So this file was created with tcpdump. We will open it with wireshark, but eventually will extract the flag with some other cool tools.

In wireshark, the “Statistics” menu has some good places to start. I like to look at Endpoints. Here you get a breakdown of the number of logical endpoints for specific protocol layer. Here we see a list of IPv4, TCP, and UDP endpoints.

34 IPv4 distinct addresses were seen in the capture. Most of them are RFP 1918 private address. These makes sense as most of the time CTF traffic is between two local private hosts.

Only two IP:TCP port tuples observed. Telling us there only one TCP flow in the capture. A quick easy place to start and probably quickly rule out.

80 total IP:UDP port tuples observed. Sorting by bytes sent we see lots of use of port 5000 and 8990.

The next statistic I like to look at to get a feel for the packet capture is the Protocol Hierarchy. This provides a quick glance at how the protocols in percentage of traffic in the file.

Here we see that 56% of the traffic is IP, 42% is ARP. Furthermore, 45% is IP/UDP and 40% is IP/UDP-Data. So ARP and UDP-Data are the most interesting.

We can quickly rule out the lone TCP flow by seeing there is not an entire flow there. Additionally the ARP traffic appears to be only 10.0.0.5 looking for a bunch of MAC addresses for other hosts in its network. So UDP-Data packets are where we will focus.

A quick filter in wireshark of udp and data will give us look at those interesting packets.

From here, what I like to do is highlight the field I am interested in the bottom panel, and then select the packet back in the top frame. Using the arrow keys, I can scroll down and quickly see how the highlighted field in the hex dump changes. For this pcap, I see few mentions of “picoCTF” and wanting to get flags. These are red-herrings. I keep going further and further into the pcap, and begin to think maybe this is a dead end. Then I hit somethign interesting.

In packet 1104, I see the message start. This packet has a source port of 5000 and a destination port of 22. I try and see what other traffic has these characterists. Only one other packet matches, but its data is set to “end”. This is packet 1303. So something is happening between “start” and “end” of packets 1104-1303.

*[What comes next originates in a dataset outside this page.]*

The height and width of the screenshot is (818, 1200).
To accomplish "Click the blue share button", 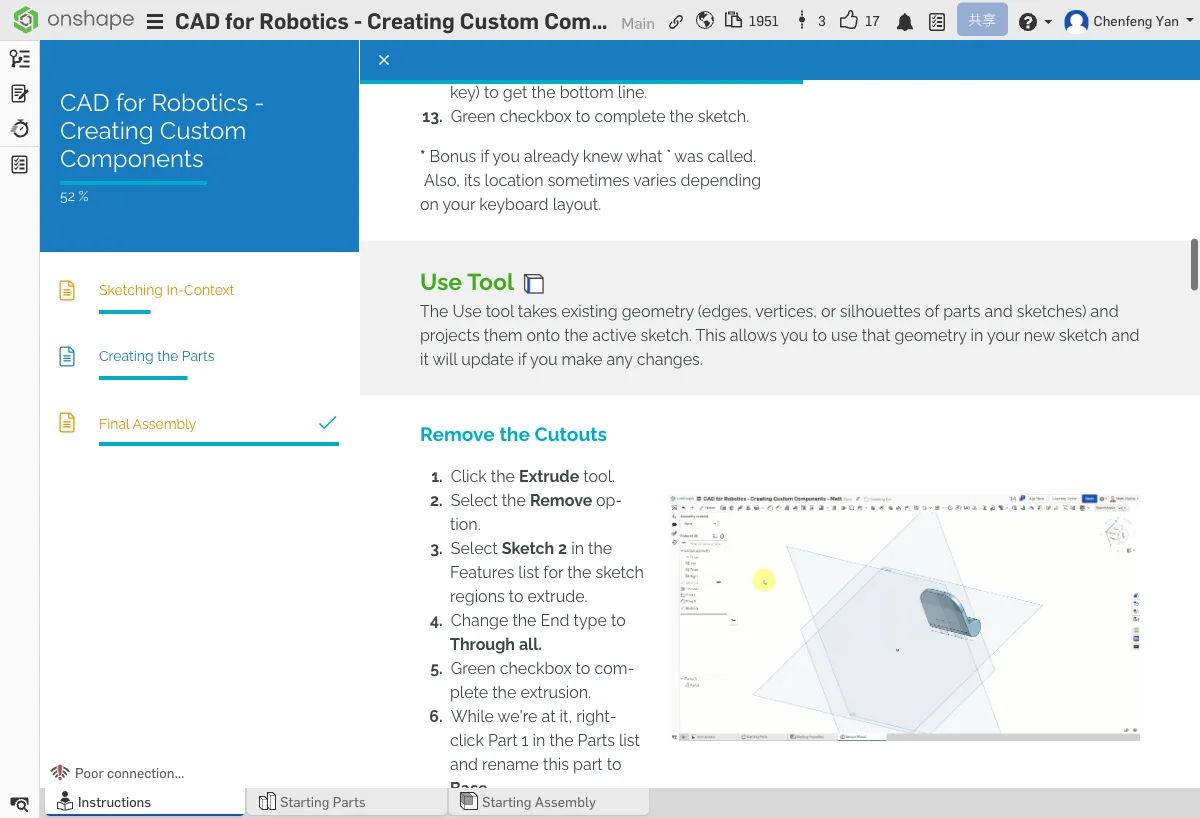I will pyautogui.click(x=981, y=20).
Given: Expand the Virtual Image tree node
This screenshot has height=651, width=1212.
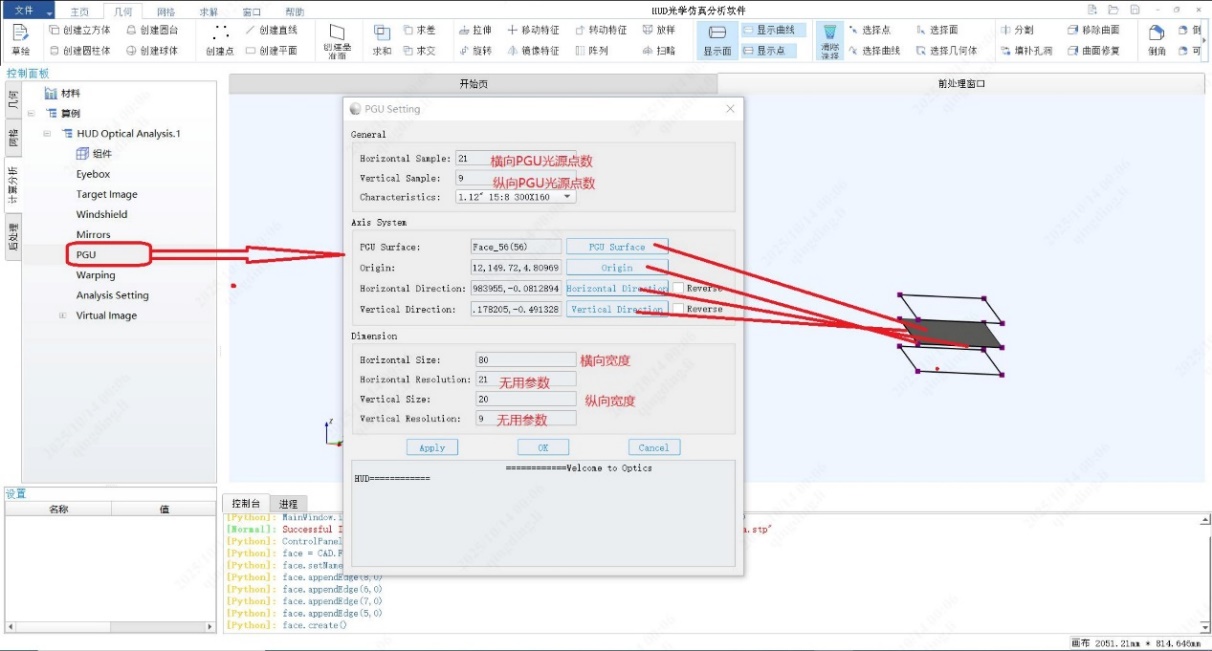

Scrolling through these packets, nothing looks obvious. A few common themes do arise though. The data length is consistently 5, but its just five lowercase a’s. The destination ports seem to only be 22 and 100, but none of the source ports stay consistent for the traffic desintated for port 22. There is a block of traffic between ports 1234 on both ends. I decide to filter on the destination port 22 traffic since that is what our “start” and “end” message had.

Now we are getting hotter. Nothing changes from packet to packet except the source udp port. In fact the port minus 5000 (our start and end message port), looks like values in the ASCII range.

ASCII character 112, 105, 99, 111 are pico so I am pretty sure we just hit pay dirt.

Solve It

That is enough of wireshark, now its time for some python magic. Featuring the powers of scapy. If you don’t have scapy a quick pip install scapy will hook you up.

Firing up ipython, we will start by importing importing scapy into our workspace.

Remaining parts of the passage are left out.